Sharp back pain had me wondering if I had a screw loose so after x-rays I waited in an exam room.

I'm ready to see the doctor, but today it won't be in person.

Spine surgeon Dr. Timothy Burd examined the x-rays and made a diagnosis from his man cave.

Dr. Timothy Burd, Spine Surgeon said, "I think it just flared up now it will flare down."

Like many of us, Dr. Burd has been working from home. According to a nurse, it’s their first tele-med. This virtual way of medicine allows the doctor to see patients through an IPad.

Dr. Burd said, "People where access to care is very difficult, all they need to do is get to their local clinic or they can honestly do this from home. But if they're doctors there and they have these pads we can interface with them directly."

Nebraska Spine and Pain Center has confirmed several major insurance companies that a patient's tele-health appointment will be covered.

Sue Carlson, with the Spine and Pain Center, said, "You would bill it the same way you would an office visit. The doctor would document in your medical records the same way if you were live with him in front of him. And then we would submit the claim to the insurance company."
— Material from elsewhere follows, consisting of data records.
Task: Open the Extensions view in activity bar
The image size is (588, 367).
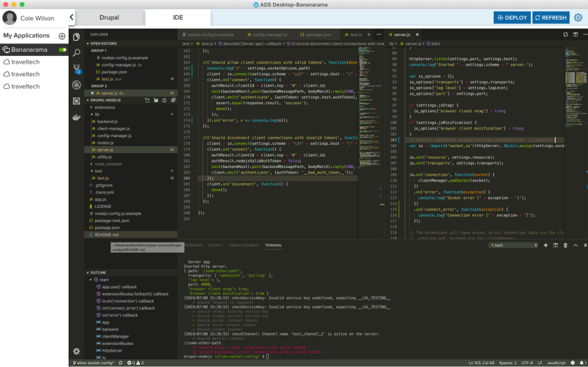Action: (76, 101)
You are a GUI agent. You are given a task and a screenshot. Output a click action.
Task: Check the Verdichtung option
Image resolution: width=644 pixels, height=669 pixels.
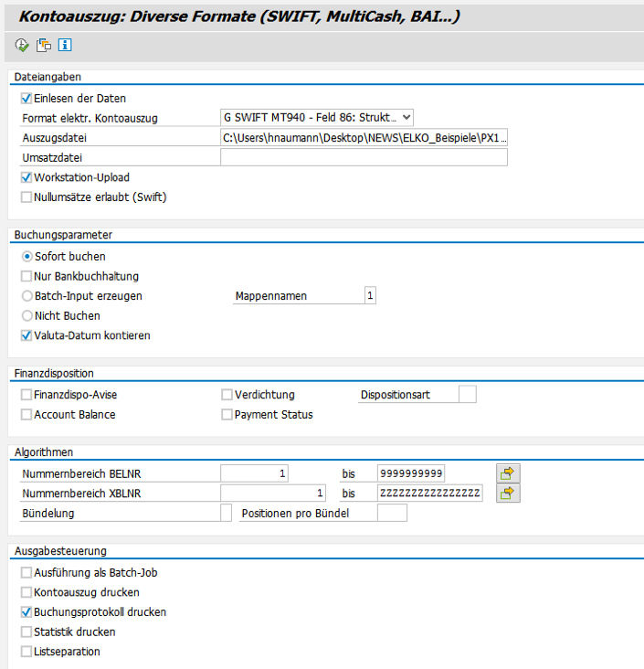click(227, 395)
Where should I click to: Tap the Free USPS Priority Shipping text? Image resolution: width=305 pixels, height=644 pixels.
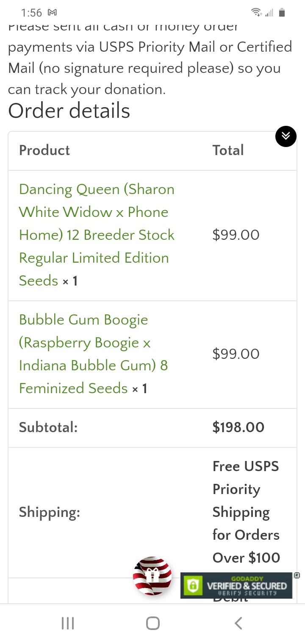pos(246,512)
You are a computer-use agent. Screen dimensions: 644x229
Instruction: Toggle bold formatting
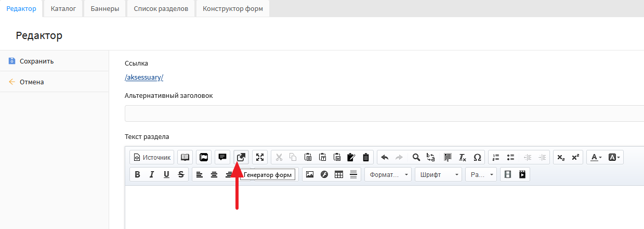[x=137, y=174]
Nebraska Spine Center plans to expand video examinations that rely on x-rays.

Pat Kirk, Spine and Pain Center said, "We don't need the patient here to explain to them what that imaging is saying. They can still do an exam form a visual standpoint, while they're sitting at home and the patient never has to leave their house. "

The fusions are solid. Which is a relief thanks to my surgeon's pad side manner.

Dr. Timothy Burd, Spine Surgeon said, "Wipe our phones down afterward right."

So far Nebraska Spine and Pain Center have used tele-med for two appointments and ten more are scheduled.

Under current social restrictions, they expect thirty percent of their patients will consult with a doctor by video.